Light inclinó ligeramente la cabeza, como si estuviera considerando la pregunta. Luego, avanzó un paso más, la distancia entre ellos disipándose. La fragancia del tabaco y la incertidumbre llenaron el aire.
—La verdadera confesión es que estoy enamorado de ti. Mi mayor pecado es el deseo por un sacerdote —declaró, sus ojos resplandecían con un fervor que inquietaba a Lawliet.
El sacerdote sintió que la tierra se abría bajo sus pies. Lo que había sido un tormento silencioso ahora adquiría forma y sustancia. La atracción y la culpa chocaron en su interior como un trueno, pero la risa de Light, la forma en que tomaba cada uno de sus pecados como insignificantes, avivaba una llama que él había creído extinguida.
Bajo el peso de la revelación, Lawliet buscó la manera de rechazarlo, de volver a los senderos de la rectitud, pero era como intentar contener una tormenta. Light estaba allí, ardiendo en su verdad, y Lawliet se encontró respondiendo a su magnetismo.
Mientras las sombras danzaban alrededor de ellos, el sacerdote sintió que el horror de la situación se convertía en un embriagador desafío. ¿Debería entregarse a ese deseo prohibido? La lucha interna crecía, pero algo en las palabras de Light le ofrecía una salvación, una manera de liberarse de los grilletes de su propia moral.

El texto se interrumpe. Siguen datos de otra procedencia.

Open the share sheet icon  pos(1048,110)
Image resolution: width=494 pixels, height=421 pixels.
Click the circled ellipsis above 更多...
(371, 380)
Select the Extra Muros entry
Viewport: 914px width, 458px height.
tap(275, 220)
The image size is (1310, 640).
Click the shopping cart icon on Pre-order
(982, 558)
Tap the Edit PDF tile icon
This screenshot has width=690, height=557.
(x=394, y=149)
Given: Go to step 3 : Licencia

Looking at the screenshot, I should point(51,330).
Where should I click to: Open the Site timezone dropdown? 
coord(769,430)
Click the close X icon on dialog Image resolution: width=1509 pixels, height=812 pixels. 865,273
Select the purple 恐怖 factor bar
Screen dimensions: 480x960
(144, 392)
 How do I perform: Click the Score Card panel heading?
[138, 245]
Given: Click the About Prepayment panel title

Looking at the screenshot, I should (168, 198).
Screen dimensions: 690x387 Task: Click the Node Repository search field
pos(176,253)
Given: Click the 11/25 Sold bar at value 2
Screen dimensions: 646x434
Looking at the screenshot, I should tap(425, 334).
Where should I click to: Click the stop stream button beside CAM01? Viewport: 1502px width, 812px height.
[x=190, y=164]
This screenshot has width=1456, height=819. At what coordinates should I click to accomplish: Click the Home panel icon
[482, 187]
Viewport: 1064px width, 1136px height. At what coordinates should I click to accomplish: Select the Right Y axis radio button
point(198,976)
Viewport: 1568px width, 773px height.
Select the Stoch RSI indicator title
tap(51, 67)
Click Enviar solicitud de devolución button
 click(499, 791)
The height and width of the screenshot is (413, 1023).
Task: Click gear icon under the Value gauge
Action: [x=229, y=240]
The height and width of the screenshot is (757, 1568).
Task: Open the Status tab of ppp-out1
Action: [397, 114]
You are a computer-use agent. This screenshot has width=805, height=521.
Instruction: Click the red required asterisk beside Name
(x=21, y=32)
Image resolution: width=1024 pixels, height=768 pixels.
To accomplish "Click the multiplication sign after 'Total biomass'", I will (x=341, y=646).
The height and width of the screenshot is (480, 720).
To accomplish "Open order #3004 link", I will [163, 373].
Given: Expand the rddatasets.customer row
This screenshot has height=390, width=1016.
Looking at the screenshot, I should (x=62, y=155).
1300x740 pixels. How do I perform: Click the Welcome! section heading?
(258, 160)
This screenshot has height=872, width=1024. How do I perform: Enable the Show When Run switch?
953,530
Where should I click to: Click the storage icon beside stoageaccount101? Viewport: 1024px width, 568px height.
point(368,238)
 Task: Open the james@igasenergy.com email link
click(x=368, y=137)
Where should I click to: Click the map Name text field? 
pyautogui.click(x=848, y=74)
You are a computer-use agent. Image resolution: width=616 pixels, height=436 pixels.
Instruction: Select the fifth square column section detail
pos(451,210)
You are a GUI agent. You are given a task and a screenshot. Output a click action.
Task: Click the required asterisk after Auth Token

—Lo has dicho, pero... ¿cómo puedes vivir con tan poco arrepentimiento? —replicó, la voz temblándole al borde del abismo.
Light sonrió, la chispa de la locura brillando en sus ojos.
—Porque yo soy la oscuridad. Y tú, querido Lawliet, eres la luz que me atrae. No hay arrepentimiento en seguir nuestros instintos.
Un grito ahogado rasgó el silencio. Lawliet no pudo contenerse más. Se lanzó hacia Light, su cuerpo
enfrentando el peligro de perderse en esa vorágine de emociones. Los labios de ambos se encontraron en un roce lleno de desesperación y deseo.
Pero, en ese instante, la realidad del horror se hizo presente. La luz se extinguió abruptamente y la iglesia se llenó de sombras. Un súbito susurro helado atravesó el aire, como si los ecos de las almas en pena invadieran el lugar.
Lawliet se apartó, horrorizado por lo que había hecho. La figura de Light se volvió borrosa, una amalgama de deseo y horror. Las sombras parecían moverse, reclamando el sacrificio de su arrepentimiento. El deseo se tornó en un grito desgarrador, mientras el altar, testigo de su confesión, empezaba a colapsar bajo el peso de sus secretos.
—¡Lawliet! —gritó Light, desesperado, mientras las sombras reclamaban su alma.
El sacerdote, enfrentado a su verdad más oscura, corrió hacia la puerta, dejando atrás el eco de los crímenes de Light. Afuera, la lluvia seguía cayendo, lavando el suelo de su culpa. Pero el recuerdo de aquella confesión lo perseguiría por siempre, susurrándole en la oscuridad que a veces, el deseo puede ser tanto un crimen como un anhelo.
Y aunque había escapado de la iglesia, se dio cuenta de que no podría escapar de sí mismo.